Fig. 1 shows to prepare the flow chart of the unsaturated fatty-acid compositions for improving anti-oxidation function.
Fig. 2 a show the influence that EPA, DHA of various concentration cell viabilities beta induced to A reduce.
Fig. 2 b show the influence that EPA, DHA and its different proportion cell viability beta induced to A reduce.
Fig. 2 c show the protective effect of EPA, DHA and its different proportion cellular damage beta induced to A.
Fig. 3 a show the influence of EPA, DHA and its different proportion the ROS level variation beta induced to A.
Fig. 3 b show the influence of EPA, DHA and its different proportion the NO level variation beta induced to A.
Fig. 3 c show the influence of EPA, DHA and its different proportion the GSH level variation beta induced to A.
Fig. 4 a show that EPA, DHA and its different proportion the TNF-α mRNA beta induced on A express increased influence.
Fig. 4 b show EPA, DHA and its different proportion on the horizontal increased influence of the TNF-α that A is beta induced.
Fig. 5 a show the influence of EPA, DHA and its different proportion the NGF mRNA expression beta induced to A.
Figure 5b shows that the influences of BDNF mRNA expression EPA, DHA and its different proportion beta induced to A.
Fig. 5 c show the influence of EPA, DHA and its different proportion to the NGF levels that A is beta induced.
Fig. 5 d show the influence of EPA, DHA and its different proportion to the BDNF levels that A is beta induced.
Fig. 6 a show EPA, DHA and its different proportion Bax beta induced to A:The influence of Bcl-2 ratios.
Fig. 6 b show the influence of EPA, DHA and its different proportion the Caspase-3 protein expression beta induced to A.
Specific implementation mode
Below in conjunction with the specific embodiment of the invention, technical scheme of the present invention is verified, the embodiment verified
Only section Example of the invention.Based on the embodiments of the present invention, this field researcher is not making any creation
Property labour under the premise of the other embodiment that is obtained, shall fall within the protection scope of the present invention.

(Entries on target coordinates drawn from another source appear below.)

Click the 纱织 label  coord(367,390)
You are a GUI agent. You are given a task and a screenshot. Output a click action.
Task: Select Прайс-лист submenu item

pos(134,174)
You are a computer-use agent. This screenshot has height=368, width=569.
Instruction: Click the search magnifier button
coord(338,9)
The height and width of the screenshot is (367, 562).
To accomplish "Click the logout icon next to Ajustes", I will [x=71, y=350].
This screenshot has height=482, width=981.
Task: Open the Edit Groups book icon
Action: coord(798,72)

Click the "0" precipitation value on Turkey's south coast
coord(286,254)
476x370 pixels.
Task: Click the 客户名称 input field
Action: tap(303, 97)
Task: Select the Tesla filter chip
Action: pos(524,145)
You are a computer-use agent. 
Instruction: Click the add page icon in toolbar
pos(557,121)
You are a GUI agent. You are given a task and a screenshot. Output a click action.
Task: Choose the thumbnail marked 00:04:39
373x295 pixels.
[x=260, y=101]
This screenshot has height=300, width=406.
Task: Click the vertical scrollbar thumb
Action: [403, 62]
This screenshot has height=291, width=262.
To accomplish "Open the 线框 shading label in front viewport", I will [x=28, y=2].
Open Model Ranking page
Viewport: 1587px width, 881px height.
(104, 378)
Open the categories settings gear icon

In the unsaturated fatty-acid compositions for improving anti-oxidation function of the present invention, EPA:The molar ratio of DHA is 2:
1。
EPA, DHA wherein in composition are commercially available sterling, and the preparation flow of composition is as shown in Figure 1:It surveys respectively first
The influence for trying the cell viability of the AD cell models of EPA and DHA the SH-SY5Y cell beta induced to A of various concentration, to really
Surely shield the dose concentration of EPA and DHA, then EPA and DHA combined treatments cell in varing proportions again, detects SH-
The cell viability of SY5Y cells, Antioxidant Indexes:ROS, NO, GHA, anti-inflammatory index:TNF-α, anti-apoptotic index Bc1, Bax,
Caspase-3, so that it is determined that EPA:The molar ratio of DHA is 2:Antioxidant effect is optimal when 1, only need to manually allocate EPA and DHA
To required ratio, it is uniformly mixed using conventional method and obtains the composition.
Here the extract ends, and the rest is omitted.